La position du psychologue mécaniste occidental est donc très forte, car elle est fondée sur des vérités connues et sur des faits prouvés. Il peut faire la preuve de sa position et citer ses exemples ; sa connaissance du mécanisme de l'homme, qu'il considère comme étant l'homme entier, est basée sur une expérimentation et des tests qui aboutissent à des résultats objectifs et tangibles.
Ce qu'on peut immédiatement critiquer dans cette psychologie matérialiste, c'est l'importance presque exclusive que le psychologue occidental accorde à ce qui est anormal, déficient et pathologique.
L'individu supra normal, le génie, et celui qu'on dit hautement spirituel ont été négligés et une grande partie de ce qui est beau, essentiel et vrai pour l'homme ordinaire est rejeté. Si le Christ avait été psychanalysé, il se serait certainement vu classé comme souffrant d'un "complexe de Jéhovah" et regardé comme sujet à des hallucinations. Pourtant, Sa structure et la qualité de la "conscience caractérisant Son système nerveux" étaient tels qu'Il a imposé Sa marque sur les temps. Comment une telle structure peut-elle être reproduite ? Que faire pour reproduire un mécanisme semblable ?

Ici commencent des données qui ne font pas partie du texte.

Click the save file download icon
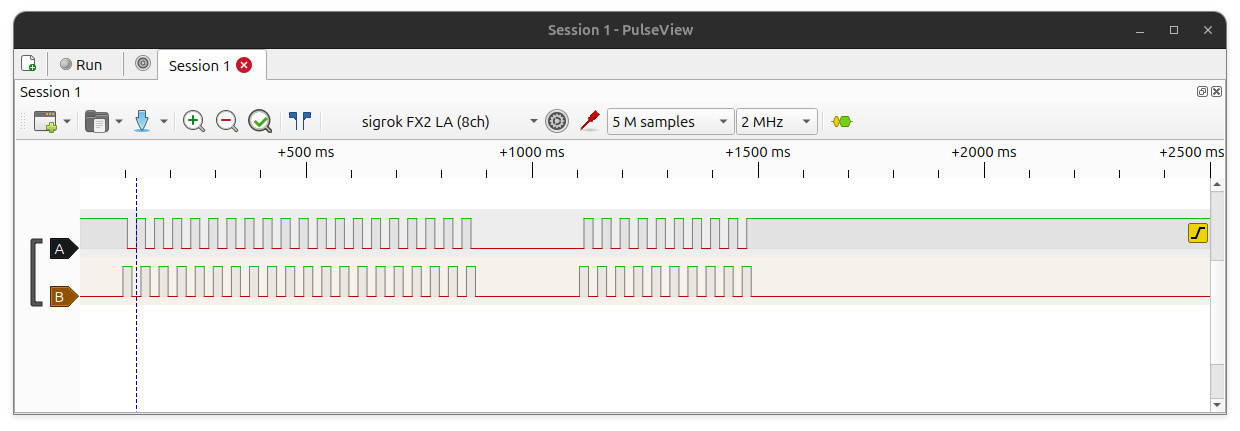 (142, 122)
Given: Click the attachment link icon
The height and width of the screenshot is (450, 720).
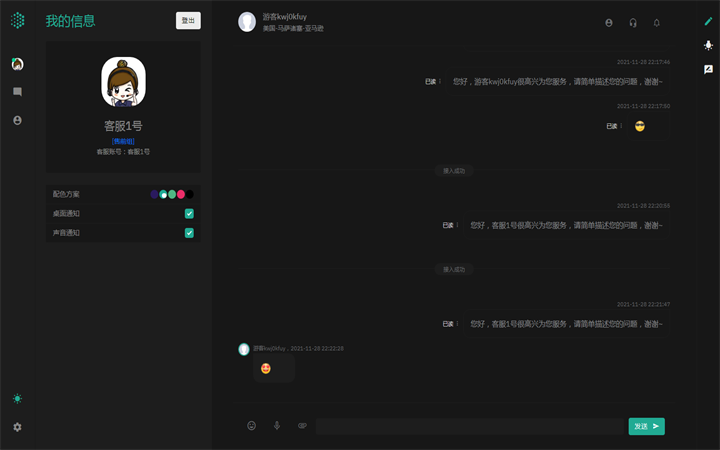Looking at the screenshot, I should coord(302,426).
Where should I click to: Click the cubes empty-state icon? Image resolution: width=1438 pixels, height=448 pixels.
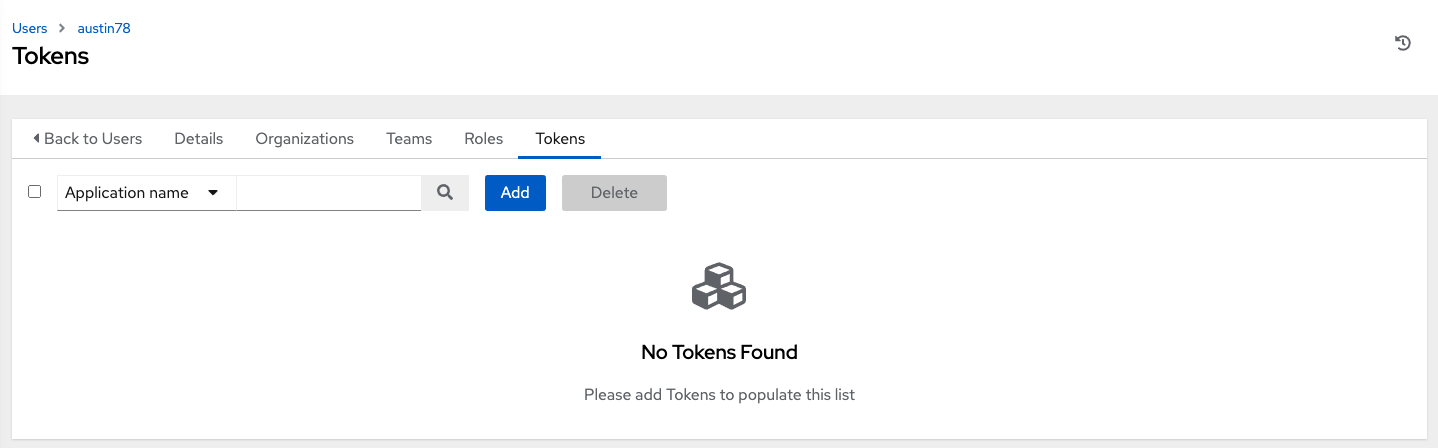tap(719, 286)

La psychologie moderne est seulement au seuil de son développement et Walt Whitman voit ainsi le champ élargi :
"Vive la science positive ! Vive la démonstration exacte ! Vos faits sont utiles, mais pourtant ils ne sont pas ma demeure. Par eux, je ne fais qu'entrer dans un coin de ma demeure." (Whitman Walt, Leaves of Grass, p. 10.)

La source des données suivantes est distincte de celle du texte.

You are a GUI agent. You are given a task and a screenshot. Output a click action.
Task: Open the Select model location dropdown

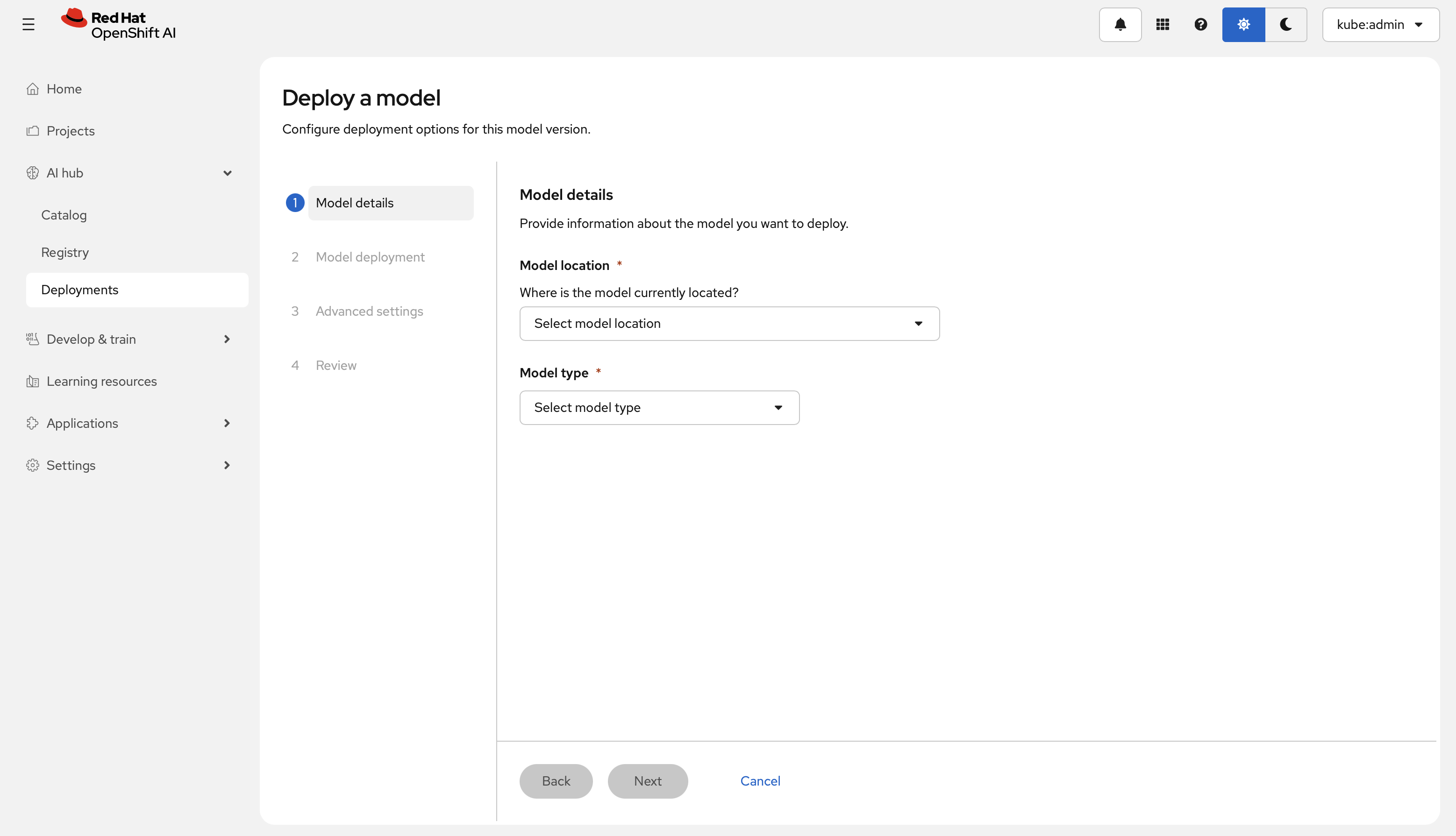729,323
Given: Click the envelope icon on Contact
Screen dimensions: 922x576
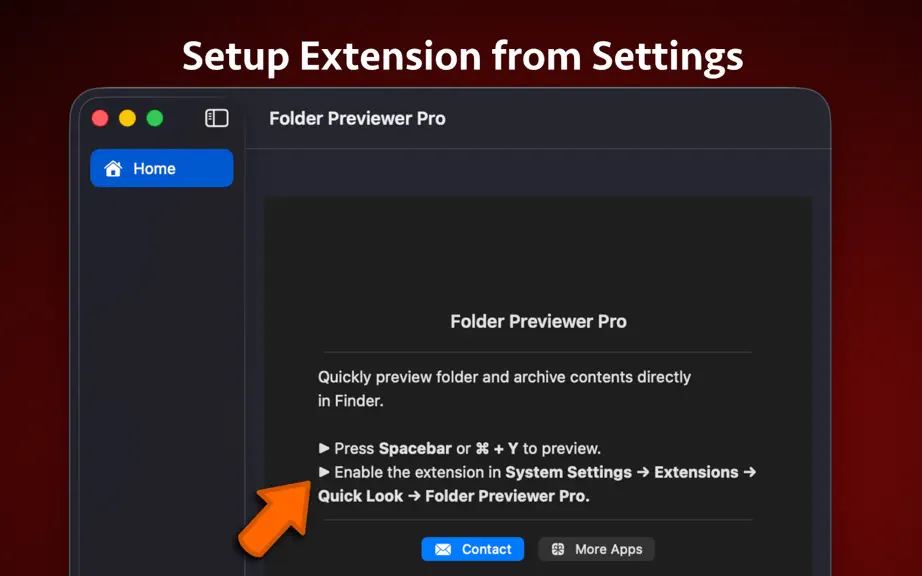Looking at the screenshot, I should tap(443, 550).
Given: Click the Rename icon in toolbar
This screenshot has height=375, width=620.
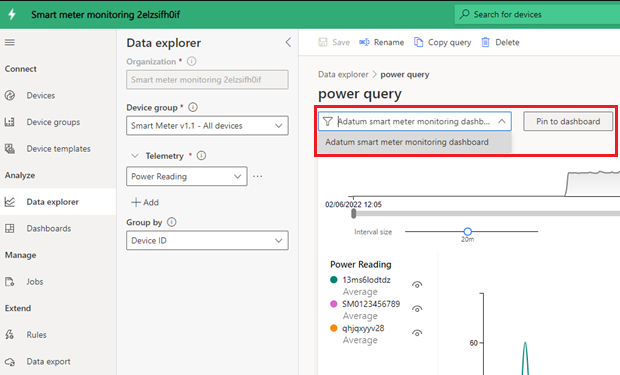Looking at the screenshot, I should (x=364, y=42).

En net contraste avec l'Ecole occidentale se trouve l'Ecole orientale, de laquelle les partisans occidentaux de l'introspection et du mental ne sont qu'un pâle reflet. La psychologie orientale traite de ce qu'elle estime se trouver derrière la forme. Elle est spirituelle et transcendante.
Elle admet l'existence d'une âme et d'un esprit, et toutes ses déductions et conclusions sont basées sur cette prémisse Elle admet parfaitement la forme et la structure, mais elle met l'accent sur celui qui utilise la forme et l'énergie avec lesquelles il va de l'avant. C'est la psychologie de la vie et de l'énergie.
Cela a été la pensée de l'Orient depuis des temps immémoriaux ; et est dépeint clairement dans cet écrit vénérable de l'Inde, La Bhagavad Gîta :
"L'Esprit suprême, ici dans le corps, est appelé le Spectateur, le Penseur, le Défenseur, le Dégustateur, le Seigneur, le Soi le plus élevé.
Illuminé par le pouvoir qui réside dans tous les sens, et pourtant libre de tous les pouvoirs des sens, détaché, supportant tout, non divisé en pouvoirs, et pourtant jouissant de tous les pouvoirs.
A l'extérieur et à l'intérieur de tous les êtres, immobile, mais en mouvement, ne pouvant être perçu, est Cela ; à cause de sa subtilité, Cela se trouve loin et pourtant tout près. XIII : 22, 14, 15.
Ces corps temporels appartiennent au seigneur éternel du corps, impérissable, immensurable. II : 17.
Ils disent que les pouvoirs des sens sont supérieurs aux objets ; qu'aux pouvoirs des sens, l'émotion est supérieure ; qu'à l'émotion, la compréhension est supérieure ; mais, supérieur à la compréhension, il y a Lui. III : 42."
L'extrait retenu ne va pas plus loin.